Stored data entries:
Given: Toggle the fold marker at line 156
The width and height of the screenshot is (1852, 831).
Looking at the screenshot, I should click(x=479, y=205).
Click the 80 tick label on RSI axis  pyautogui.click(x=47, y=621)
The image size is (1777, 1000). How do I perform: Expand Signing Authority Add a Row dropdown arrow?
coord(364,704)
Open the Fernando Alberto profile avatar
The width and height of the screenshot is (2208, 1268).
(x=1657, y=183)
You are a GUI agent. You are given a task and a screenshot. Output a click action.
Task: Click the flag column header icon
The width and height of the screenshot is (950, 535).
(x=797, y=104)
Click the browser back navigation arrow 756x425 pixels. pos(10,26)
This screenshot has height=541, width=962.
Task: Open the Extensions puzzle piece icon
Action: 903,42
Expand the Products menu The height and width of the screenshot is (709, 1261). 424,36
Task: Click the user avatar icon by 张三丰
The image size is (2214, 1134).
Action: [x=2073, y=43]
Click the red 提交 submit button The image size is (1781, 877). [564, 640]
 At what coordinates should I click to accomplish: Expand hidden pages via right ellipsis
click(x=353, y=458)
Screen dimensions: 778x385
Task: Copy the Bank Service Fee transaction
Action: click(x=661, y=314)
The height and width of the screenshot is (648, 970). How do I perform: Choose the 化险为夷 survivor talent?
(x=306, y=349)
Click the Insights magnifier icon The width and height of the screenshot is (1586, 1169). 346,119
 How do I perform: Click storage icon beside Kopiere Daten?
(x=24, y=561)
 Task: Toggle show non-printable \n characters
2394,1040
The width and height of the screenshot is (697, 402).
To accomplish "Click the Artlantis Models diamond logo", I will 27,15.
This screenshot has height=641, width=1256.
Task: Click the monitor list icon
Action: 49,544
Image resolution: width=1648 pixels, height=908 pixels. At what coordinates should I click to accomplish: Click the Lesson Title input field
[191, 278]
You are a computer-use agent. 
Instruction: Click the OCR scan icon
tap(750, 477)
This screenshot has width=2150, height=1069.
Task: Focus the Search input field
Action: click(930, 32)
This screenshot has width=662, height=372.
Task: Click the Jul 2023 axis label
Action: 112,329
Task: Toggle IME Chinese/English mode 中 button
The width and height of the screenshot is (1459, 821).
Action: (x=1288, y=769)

* _WHAT TO PRODUCE_: Repeat each entry above exactly as shown.

* _EXERCISE SOLUTION_:
Given: Toggle the fold marker at line 156
The width and height of the screenshot is (1852, 831).
Looking at the screenshot, I should click(x=479, y=205).
Click the 80 tick label on RSI axis  pyautogui.click(x=47, y=621)
The image size is (1777, 1000). How do I perform: Expand Signing Authority Add a Row dropdown arrow?
coord(364,704)
Open the Fernando Alberto profile avatar
The width and height of the screenshot is (2208, 1268).
(x=1657, y=183)
You are a GUI agent. You are given a task and a screenshot. Output a click action.
Task: Click the flag column header icon
The width and height of the screenshot is (950, 535).
(x=797, y=104)
Click the browser back navigation arrow 756x425 pixels. pos(10,26)
This screenshot has height=541, width=962.
Task: Open the Extensions puzzle piece icon
Action: 903,42
Expand the Products menu The height and width of the screenshot is (709, 1261). 424,36
Task: Click the user avatar icon by 张三丰
The image size is (2214, 1134).
Action: [x=2073, y=43]
Click the red 提交 submit button The image size is (1781, 877). [564, 640]
 At what coordinates should I click to accomplish: Expand hidden pages via right ellipsis
click(x=353, y=458)
Screen dimensions: 778x385
Task: Copy the Bank Service Fee transaction
Action: click(x=661, y=314)
The height and width of the screenshot is (648, 970). How do I perform: Choose the 化险为夷 survivor talent?
(x=306, y=349)
Click the Insights magnifier icon The width and height of the screenshot is (1586, 1169). 346,119
 How do I perform: Click storage icon beside Kopiere Daten?
(x=24, y=561)
 Task: Toggle show non-printable \n characters
2394,1040
The width and height of the screenshot is (697, 402).
To accomplish "Click the Artlantis Models diamond logo", I will 27,15.
This screenshot has height=641, width=1256.
Task: Click the monitor list icon
Action: 49,544
Image resolution: width=1648 pixels, height=908 pixels. At what coordinates should I click to accomplish: Click the Lesson Title input field
[191, 278]
You are a computer-use agent. 
Instruction: Click the OCR scan icon
tap(750, 477)
This screenshot has width=2150, height=1069.
Task: Focus the Search input field
Action: click(930, 32)
This screenshot has width=662, height=372.
Task: Click the Jul 2023 axis label
Action: 112,329
Task: Toggle IME Chinese/English mode 中 button
The width and height of the screenshot is (1459, 821).
Action: (x=1288, y=769)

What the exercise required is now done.